_Consigne écrite 1_:
Répondez à ces questions sur l'article qui suit :
(a) Combien de temps a duré la suspension des activités gouvernementales ?
(b) De quel pas de tir la fusée Falcon Heavy a-t-elle décollé ?
(c) Où se trouvaient les deux plateformes d'atterrissage des fusées d'appoint ?

_Article_:
=======

Cette version beaucoup plus costaude de la fusée habituelle de SpaceX est pourtant dans les plans depuis des années. Mais qui dit engin plus puissant et à la portée et à la capacité de transport plus importantes dit aussi multiplication des risques. Elon Musk a donc dû accomplir ce qu’il a déjà fait plusieurs fois par le passé, et repousser de quelques années l’un des objectifs un peu fous qu’il semble prendre plaisir à établir à échéance un peu trop rapprochée. Idéal pour susciter l’enthousiasme, mais quelque peu douteux sur le plan commercial.
Qu’à cela ne tienne, et malgré une brève suspension de trois jours des activités gouvernementales ayant menacé de retarder encore les préparatifs en vue du lancement, l’imposante fusée Falcon Heavy a bel et bien décollé mardi du pas de tir historique des fusées Saturn V du programme Apollo.
Esbroufe et marketing
Tir d’essai, certes, mais tir réussi, avec, sorte de cerise spatiale sur le gâteau, le retour coordonné des deux fusées d’appoint, au même moment, sur deux plateformes d’atterrissage situées non loin l’une l’autre, toujours à Cap Canaveral. Avec les années, Elon Musk a compris que l’exploration spatiale, c’est aussi le sens du spectacle. D’autant plus que la récupération de ces lanceurs permet aussi de réduire les coûts de lancement (il s’agissait déjà de fusées « recyclées ») et ainsi séduire des clients potentiels attirés par ce nouvel aspect du libre marché dans l’industrie spatiale.

=======

_Entrées fournies_:
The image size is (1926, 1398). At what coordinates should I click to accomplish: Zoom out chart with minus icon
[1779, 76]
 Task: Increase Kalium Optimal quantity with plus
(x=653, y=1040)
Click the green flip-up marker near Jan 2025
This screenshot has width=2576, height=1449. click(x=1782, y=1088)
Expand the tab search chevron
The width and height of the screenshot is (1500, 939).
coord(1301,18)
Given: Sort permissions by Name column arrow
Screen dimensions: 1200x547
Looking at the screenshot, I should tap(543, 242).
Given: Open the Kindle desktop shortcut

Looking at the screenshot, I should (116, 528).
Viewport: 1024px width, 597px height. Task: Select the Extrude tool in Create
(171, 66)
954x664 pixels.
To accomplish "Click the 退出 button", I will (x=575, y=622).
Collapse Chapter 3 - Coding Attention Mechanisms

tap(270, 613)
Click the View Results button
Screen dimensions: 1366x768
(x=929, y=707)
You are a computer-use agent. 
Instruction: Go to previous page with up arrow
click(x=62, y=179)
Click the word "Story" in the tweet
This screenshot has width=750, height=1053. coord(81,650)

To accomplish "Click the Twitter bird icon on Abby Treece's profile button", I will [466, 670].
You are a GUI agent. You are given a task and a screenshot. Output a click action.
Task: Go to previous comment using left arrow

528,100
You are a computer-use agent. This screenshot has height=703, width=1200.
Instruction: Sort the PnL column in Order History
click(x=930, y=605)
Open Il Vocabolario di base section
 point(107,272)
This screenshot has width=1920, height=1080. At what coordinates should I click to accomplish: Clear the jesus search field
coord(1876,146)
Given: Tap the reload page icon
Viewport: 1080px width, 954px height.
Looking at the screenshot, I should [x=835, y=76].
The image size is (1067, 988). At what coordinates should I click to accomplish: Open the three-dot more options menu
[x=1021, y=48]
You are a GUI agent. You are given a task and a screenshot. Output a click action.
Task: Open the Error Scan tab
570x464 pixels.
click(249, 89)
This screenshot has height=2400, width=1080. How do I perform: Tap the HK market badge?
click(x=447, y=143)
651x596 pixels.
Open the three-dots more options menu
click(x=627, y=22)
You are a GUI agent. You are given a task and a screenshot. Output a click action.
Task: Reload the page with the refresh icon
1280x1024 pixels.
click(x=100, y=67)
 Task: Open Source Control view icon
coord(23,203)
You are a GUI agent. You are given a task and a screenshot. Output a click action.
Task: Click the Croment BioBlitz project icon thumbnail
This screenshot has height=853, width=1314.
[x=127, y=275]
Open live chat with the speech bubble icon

=======

_Consigne écrite 2_: Relevez toutes les lignes des entrées qui contiennent le mot « dimensions » et recopiez-les telles quelles, en tenant compte des majuscules et des minuscules.

_Réponse complète 1_:
(a) Trois jours.
(b) Du pas de tir historique des fusées Saturn V du programme Apollo.
(c) À Cap Canaveral.

_Réponse complète 2_:
Screen dimensions: 1200x547
Screen dimensions: 1366x768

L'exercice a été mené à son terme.